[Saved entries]
/---
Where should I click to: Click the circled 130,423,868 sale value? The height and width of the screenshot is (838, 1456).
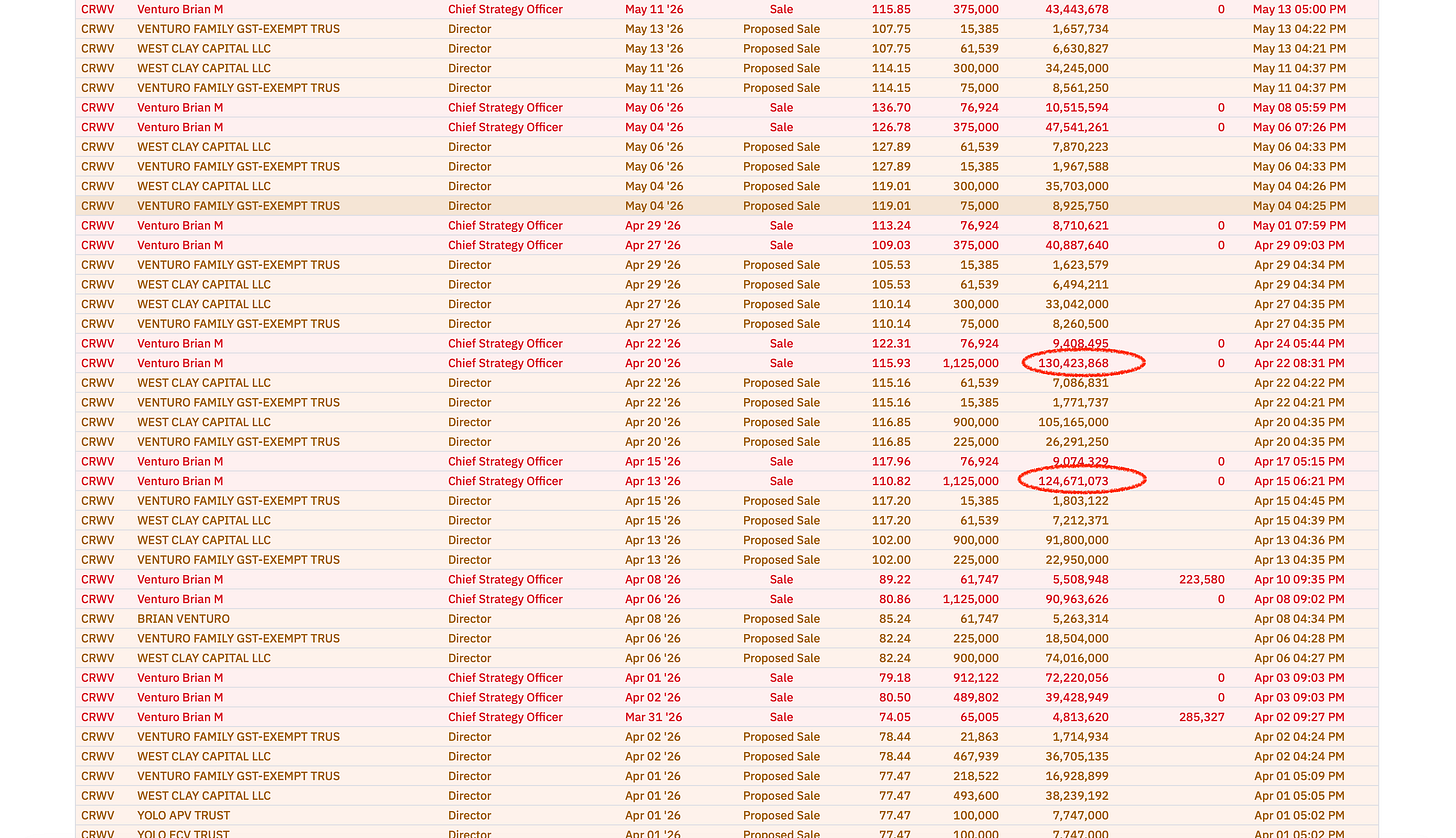(1073, 363)
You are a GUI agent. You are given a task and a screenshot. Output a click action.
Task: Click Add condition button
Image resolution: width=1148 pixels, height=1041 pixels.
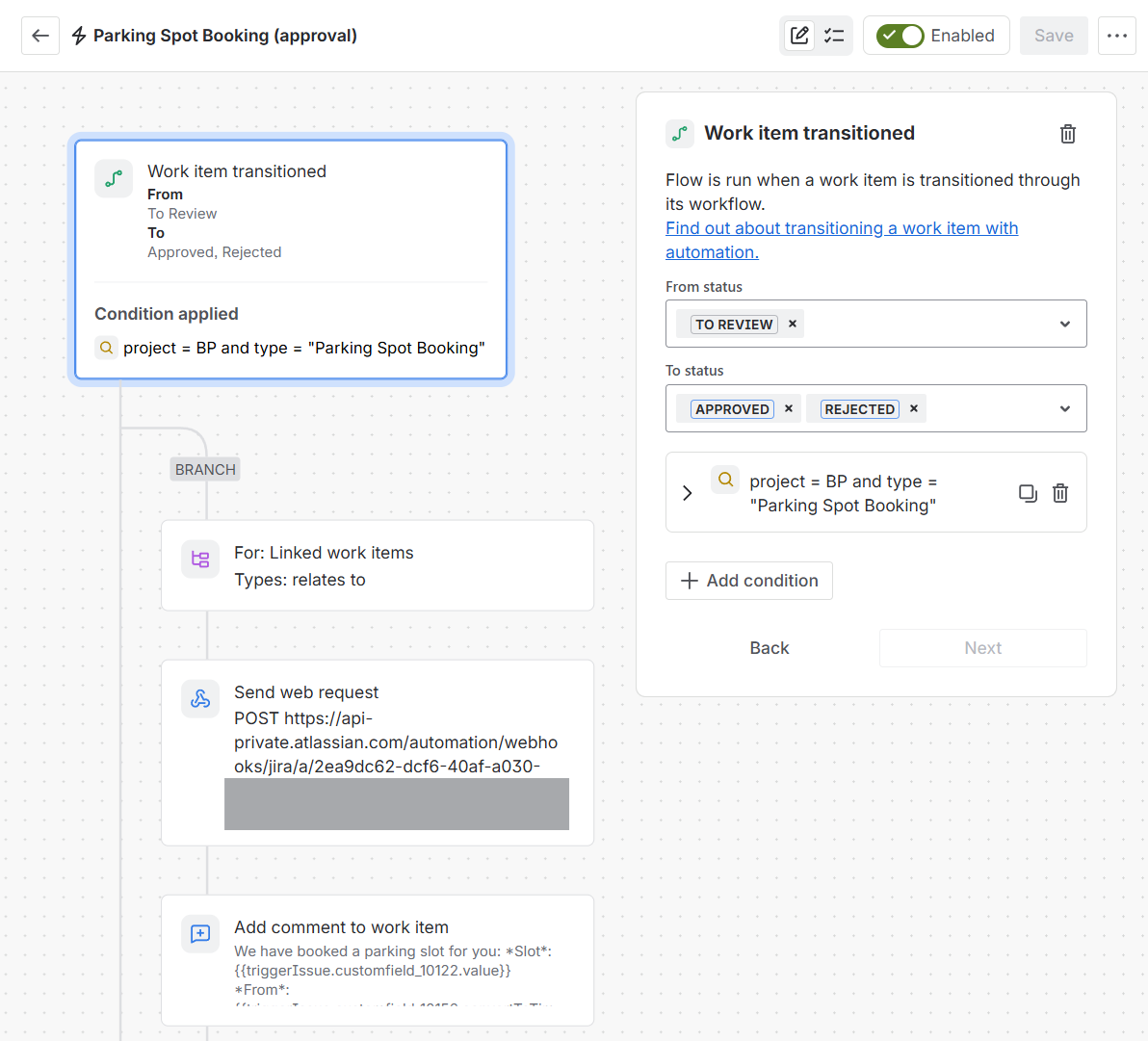[748, 581]
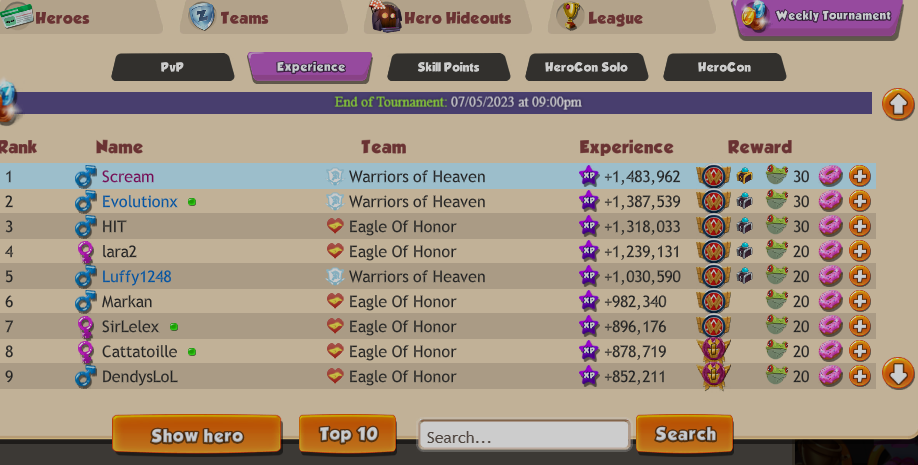Click the XP star icon in Markan's row
Viewport: 918px width, 465px height.
point(589,301)
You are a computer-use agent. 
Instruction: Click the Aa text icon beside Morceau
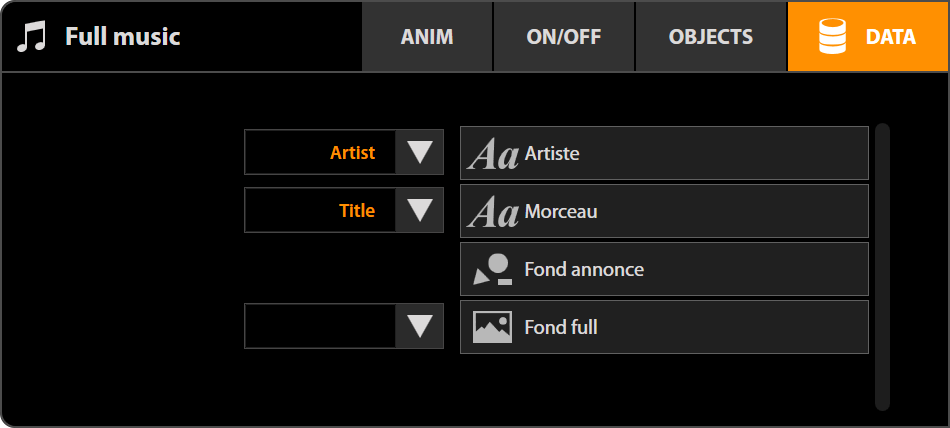pos(493,212)
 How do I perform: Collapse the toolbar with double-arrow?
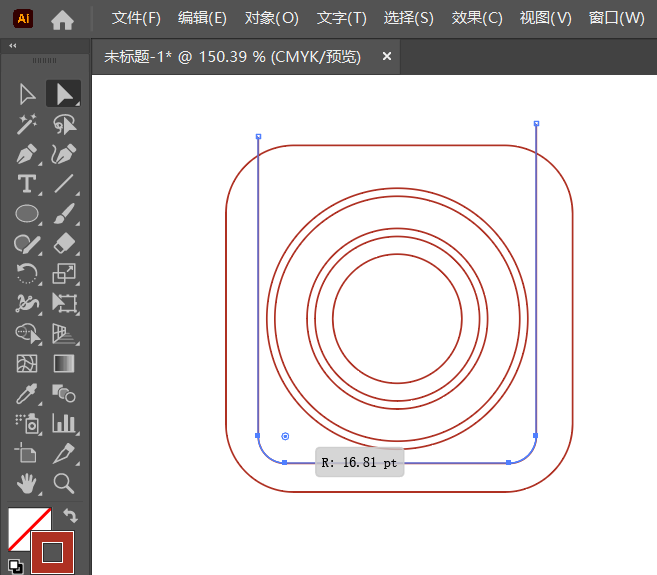click(x=12, y=46)

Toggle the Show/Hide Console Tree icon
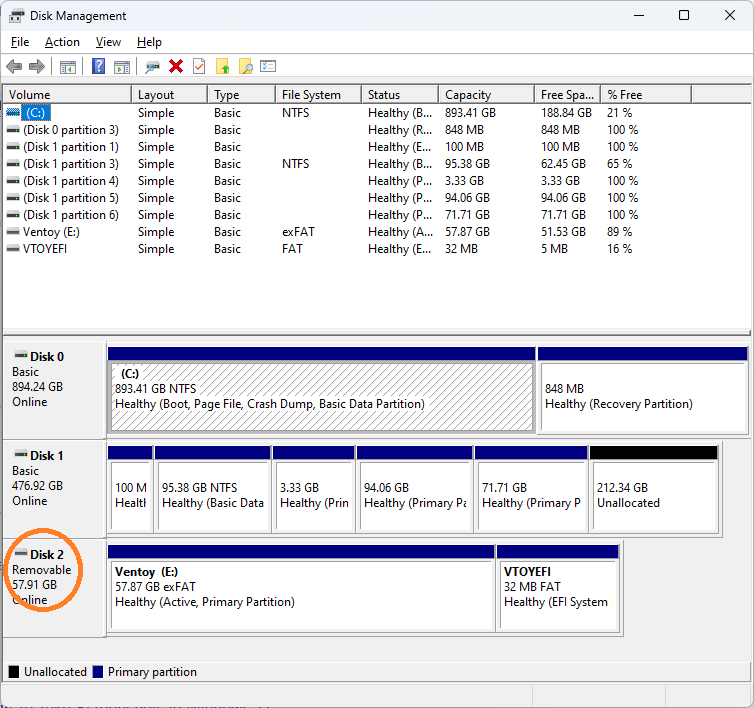pos(68,67)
\---
_Assignment_
Copy down each line in the entries that has the word "agent".

_Output_
You are a GUI agent. You are given a task and a screenshot. Output a click action.
You are a computer-use agent. 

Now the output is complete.